Friday, June 10, 2011

Keeping it Going

There I am at this bar/club/thing and a thought struck me, struck me roughly in the temporal lobe, the left one to be specific. Anyways, that thought went a little something like this......bars/clubs are basically expensive, slightly classier, "grown-up" frats.

I'm just saying. You know it's true. It's like a frat party, but considerably more expensive, and considerably less sketchy.

I was still skeptical about this being single thing, skeptical for a good long time, but more and more I like the idea. It's been a while since I've been able to spread the old metaphorical wings. But I'm able to go out, have a good time, bring along two wingmen who were surprisingly helpful, and not worry about anything. Along those lines, I've also noticed I think I'm a bit of a late bloomer into the field of acting stupid and young. I went out before, sure, but never with much enthusiasm and I now find, being 21 and single, that I suddenly just now have to urge to go out on a regular basis and with enthusiasm. I feel like I'm a bit late to the punch. Shouldn't I have been wanting to do this since I was 16? All the time I've wasted being respectable and mature.

If you forget your card at the bar and didn't close your tab, you sort of HAVE to go back for it...and might as well enjoy yourself while you're there, am I right?

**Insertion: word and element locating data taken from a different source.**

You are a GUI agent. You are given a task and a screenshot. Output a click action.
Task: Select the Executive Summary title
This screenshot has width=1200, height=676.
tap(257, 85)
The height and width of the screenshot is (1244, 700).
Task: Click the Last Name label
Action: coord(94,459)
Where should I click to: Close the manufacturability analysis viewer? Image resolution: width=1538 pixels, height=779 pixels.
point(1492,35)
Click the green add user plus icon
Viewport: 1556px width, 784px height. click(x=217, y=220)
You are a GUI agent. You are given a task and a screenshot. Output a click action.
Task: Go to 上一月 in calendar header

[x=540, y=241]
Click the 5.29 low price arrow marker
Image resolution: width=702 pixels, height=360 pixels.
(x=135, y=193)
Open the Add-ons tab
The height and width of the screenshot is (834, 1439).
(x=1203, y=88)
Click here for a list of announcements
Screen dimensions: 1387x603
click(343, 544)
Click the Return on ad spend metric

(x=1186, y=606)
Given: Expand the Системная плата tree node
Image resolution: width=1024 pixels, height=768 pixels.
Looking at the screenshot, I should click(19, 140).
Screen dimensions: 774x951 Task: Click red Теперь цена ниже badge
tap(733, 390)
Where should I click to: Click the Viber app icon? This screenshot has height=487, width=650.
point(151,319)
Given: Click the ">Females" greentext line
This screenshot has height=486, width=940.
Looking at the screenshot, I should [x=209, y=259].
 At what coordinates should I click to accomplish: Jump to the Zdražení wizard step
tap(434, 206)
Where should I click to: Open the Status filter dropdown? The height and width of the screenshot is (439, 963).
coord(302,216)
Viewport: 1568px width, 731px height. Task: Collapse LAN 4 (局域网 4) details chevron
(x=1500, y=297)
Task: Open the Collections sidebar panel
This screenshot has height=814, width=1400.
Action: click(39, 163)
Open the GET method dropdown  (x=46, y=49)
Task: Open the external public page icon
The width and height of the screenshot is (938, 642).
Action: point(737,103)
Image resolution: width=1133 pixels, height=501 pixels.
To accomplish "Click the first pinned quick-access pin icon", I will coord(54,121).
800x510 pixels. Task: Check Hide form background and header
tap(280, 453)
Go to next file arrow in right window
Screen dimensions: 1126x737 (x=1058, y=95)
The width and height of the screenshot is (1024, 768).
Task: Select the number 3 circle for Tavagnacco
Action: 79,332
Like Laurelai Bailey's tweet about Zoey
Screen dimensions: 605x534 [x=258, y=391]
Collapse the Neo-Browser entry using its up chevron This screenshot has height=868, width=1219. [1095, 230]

So I went on a night that was apparently "bucket night". Which means you buy a bucket of some sort of drink and drink said bucket. Except while I was drinking my bucket solo I looked around and realized (as I finished the bucket) that I was doing it wrong. This realization came to me because I noticed that there were tables full of girls all drinking out of one bucket. Like 657 girls per bucket. I was understandably outraged. Because not only did I not really want a gallon of some vodka mixed drink but nobody told ME I could enlist help. I could of shared with at least a half dozen sober girls in need of a buzz...

...Sadly by the time I figured that out my bucket was gone and I forgot who I was.